Episode 12 – A Widow’s concern

Let’s get back to a good old haunted house story. Strother could be a bit of a snob, and that’s putting it politely. Where we had to mutiny against him in the Anderson case, whenever he wanted to investigate something, we all had to go along. Such was the case with the McBride house.

Strother was already established in his career by the time of the IPP study, and like many academics before and after, he’d created his own network of like-minded individuals. What’s more surprising is that he kept in touch with them and was on amiable terms. The snobbery I’m referring to is that these friends of his appeared to only have attended universities with high reputations, like Oxford and Cambridge. That’s just how I saw things at the time, when I was young and prone to disliking him.

A prominent psychologist at Cambridge, and a close colleague of Strother, had sent us a report of a house in Stirling being haunted. And so, because it was one of Strother’s colleagues, we packed our bags and set off along the motorway to investigate.

The house itself, more like a cottage really, was owned by Dr and Dr McBride, retired academics themselves. Just like the Anderson house, this was detached, but was close to the local village shops – more like shop singular.

As had become my ritual I sat in the van on my tablet whilst we travelled, reading as much as I could about the haunting. The McBrides had moved in barely 12 months previously, and almost as soon as the new locks had been put in there had been strange occurrences, like cold spots, furniture moving, feeling as though they weren’t alone in a room when no one else was in the house. The usual haunted house stuff. Like every case of a haunting we’d come across, Strother had a grounded explanation on hand.

Rather than the hallucinations of a child, they were the imaginings of a couple with the first stages of Alzheimer’s or shared psychosis. That’s a bit of an exaggeration, but that’s what he implied. I thought it was quite strange that reports of a haunting had only started when the elderly couple moved in. The family who’d owned the house before had never had any trouble, or if they did it wasn’t reported. Strother blamed the idleness of the elderly, but if you’ve ever had retired grandparents you know there’s no such thing as idle retirement. But he was the epitome of logical explanations, it wasn’t his fault he didn’t know the truth.

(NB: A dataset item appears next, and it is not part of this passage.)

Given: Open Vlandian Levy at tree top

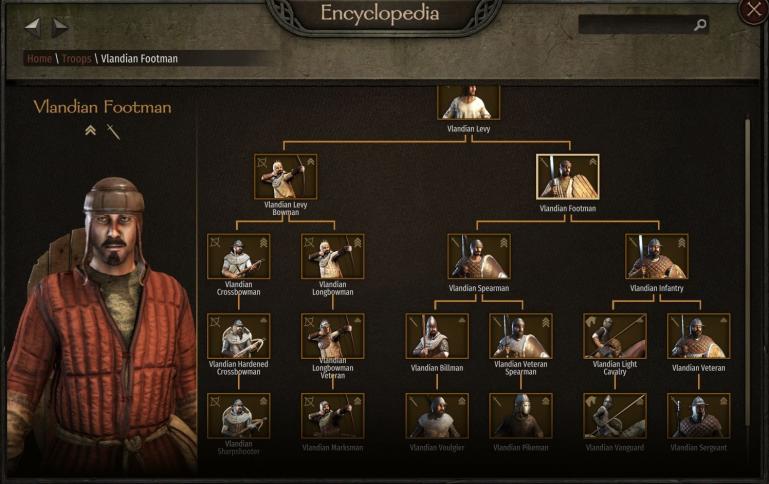Looking at the screenshot, I should point(468,102).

To be fair to him he could’ve been right. Where he always assumed logic, I always assumed otherwise, because that was what our experience had taught us. I suppose for academics neither of us ever went into an investigation unbiased.

When we arrived, Mrs McBride was already at the door to greet us. She was a kindly old woman, her grey hair unusually long and tied back in a bun at the nape of her neck. She looked be in her late sixties, but I’m about as good as identifying the age of retirees as I am with teenagers. They just all look the same. Rather than set up immediately, she insisted we all have a cup of tea and some biscuits, and uncharacteristically Strother agreed.

We didn’t have long with our break because as soon as he’d gulped his down he was on his feet and halfway back to the van to begin unloading. We set up as normal, but because the reports were so scattered around the house, equipment was spread quite thin.

The house was probably just as you imagine it. There was a lot of furniture, like display cabinets, drawers, coffee tables, and even more trinkets and ornaments to adorn the fireplace and window sills. The wallpaper was busy, that floral pattern that makes you dizzy if you look at it too long. Everything was clean, there wasn’t a particle of dust to be seen anywhere. I find the older generations have a lot of house pride, something which I’ve always lacked.

I’ll admit I took a liking to Mrs McBride. I never met either of my grandmothers, both were gone before I even went to school, and I always felt like I was missing something. So, when a kindly old lady began to feed me more biscuits, promising not to tell anyone else, I was smitten. I think she took a liking to me too. I hadn’t failed to notice the graduation and family pictures of her own children, but as with many kids, when they turn into adults, they move away to live their own lives, often some distance away from their parents.

I was putting up cameras in the kitchen, chatting away with Mrs McBride. I noticed there were occasions when she seemed to check out, if you know what I mean. She’d get a glazed look in her eyes as if she was daydreaming or distracted. Then, after a few moments, she’d come right back and continue our conversation. Dementia did occur to me, but she was fine otherwise.

She asked me how someone with my background had become entangled in ghost hunting. By background she meant my degree, not my ability to see ghosts. In the 3 years of my PhD I never managed to hone an explanation about how the hell I’d ended up on the IPP study. I fumbled my way through a pittance of an excuse, anything but the disappointing truth in that I’d had nowhere else to go, and that I had psychopathic tendencies.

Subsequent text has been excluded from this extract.